My husband, a heart-felt Italian, extended well wishes to me and my like this morning, as I made my way to work. My colleague’s husband comes from ex-East Germany. He totally rejects today’s celebration of women because it has a bad after-taste of the Old Regime.

So I extend warm wishes of the day my female colleagues and all others who celebrate this day.

07 March, 2006

The Red Tent Blog Sneak Preview

I’ve been trying to get The Red Tent Blog up-and-running. Initially, that is two and a half weeks ago, I thought it would be “nice” to launch the blog on the International Women’s Day, which is a big deal here in Europe. Unfortunately, or more succinctly, typically, I didn’t have the right date in mind. The International Women’s Day is tomorrow, March 8th and not May 8th, which is when I thought it was.

I am in a quandary about what to do; we, the four initiators of the blog, are not ready to launch. There is still so much we have to do… just about everything. So, I decided on a link here for my friends and family and blog-readers-I-don’t-know to get a peek at the very-much-under-construction Red Tent blog. Just so you can get a feel of what it is going to be. Feel free to leave any comments or suggestions.

05 March, 2006

Let it snow, let it snow, let it snow!

Can hardly believe my eyes... there is snow everywhere. I just went out for a long walk (haul) in Luebeck's snowy wonderland.

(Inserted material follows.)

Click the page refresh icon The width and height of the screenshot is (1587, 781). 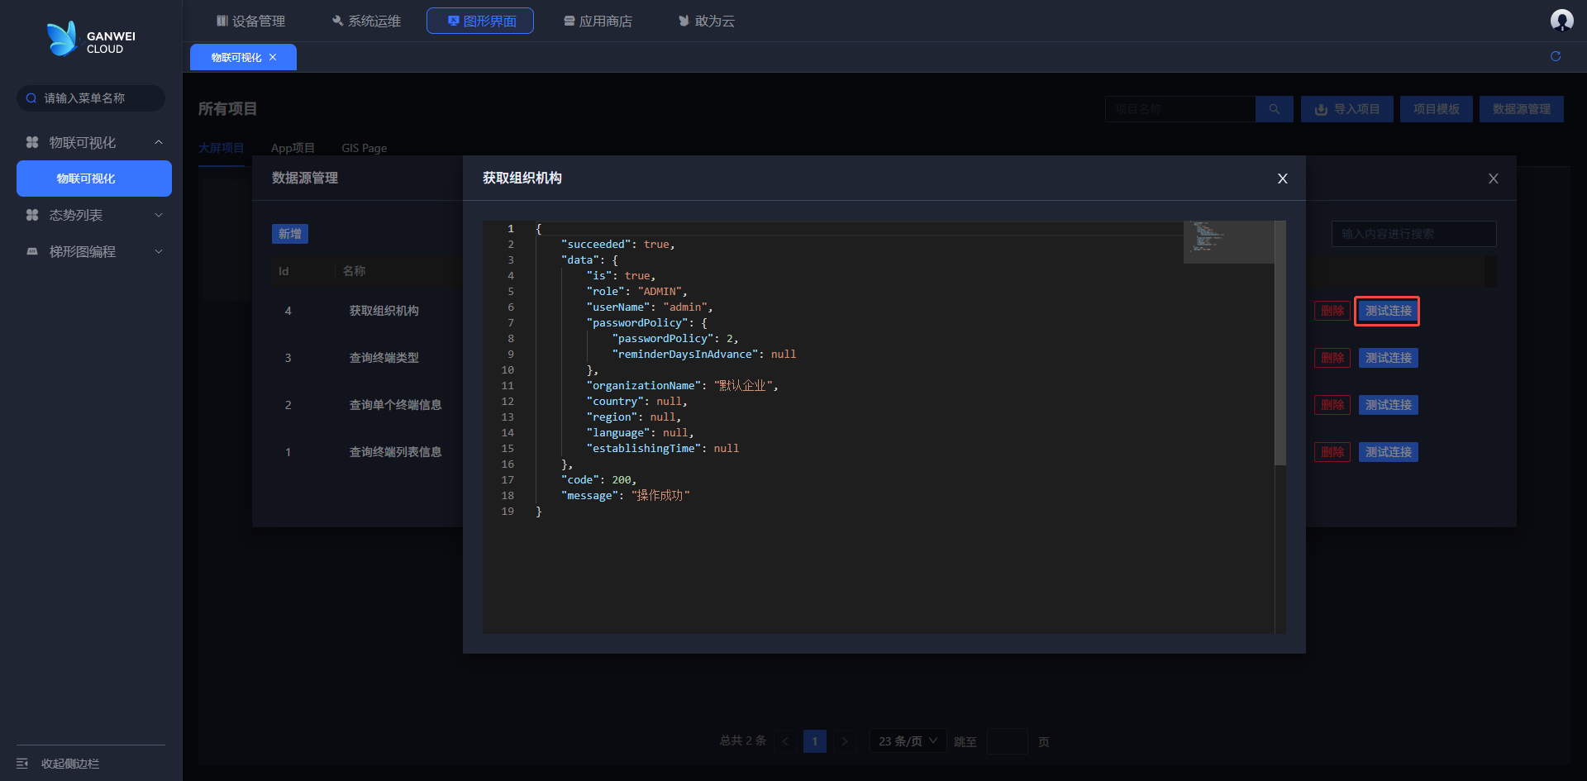[x=1556, y=56]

The air is clear. The scenery is beautiful. The exercise exhilarating. What more could a soul wish for?

01 March, 2006

Candy Snatchers II

This is just a follow-up to the candy snatching city workers episode, which was included in my last blog entry.

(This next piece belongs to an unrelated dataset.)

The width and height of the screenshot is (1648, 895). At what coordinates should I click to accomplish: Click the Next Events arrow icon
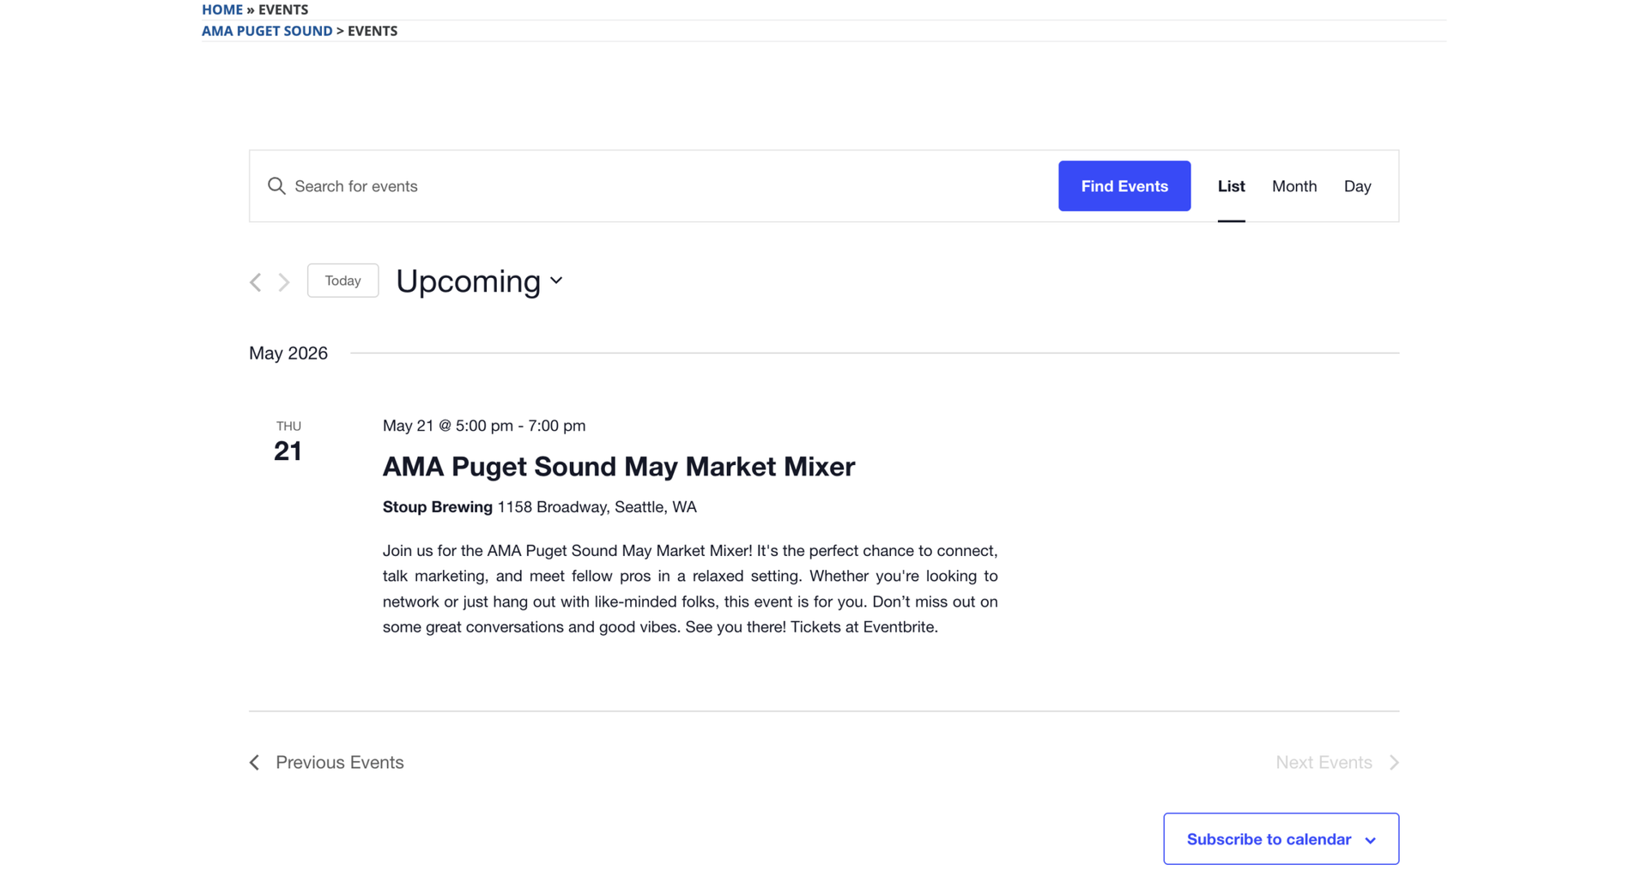coord(1394,762)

The regional section of our city’s newspaper also remarked on the dubious behaviour of the men-in-orange. Apparently, they were not there on an extended coffee break, which is what I had assumed, but was too polite to mention in my blog. No, instead, they were there officially, on tax payers’ money, to clean up after the parade.

It is not often that we wee citizens witness the unbridled enthusiasm of our city workers: obviously, these gents decided to get a head-start on their clean up duties and began scooping up the candy even before their wrappers could be discarded by thoughtless littering children and other parade spectators.

Yet, to be fair, these gents, or their colleagues, do a fantastic job of cleaning up any evidence of foolhardy messy joy-making after all the numerous public celebrations (i.e. a city of parades and outdoor markets and fairs) throughout the year. You should see, for instance, how fantastic they manage to make the city streets look after New Year’s Eve. Roads that were previously a sticky mess of cardboard remains (from all the firecrackers) and littered with empty bottles or broken glass, return to pristine condition within a day of the celebrations.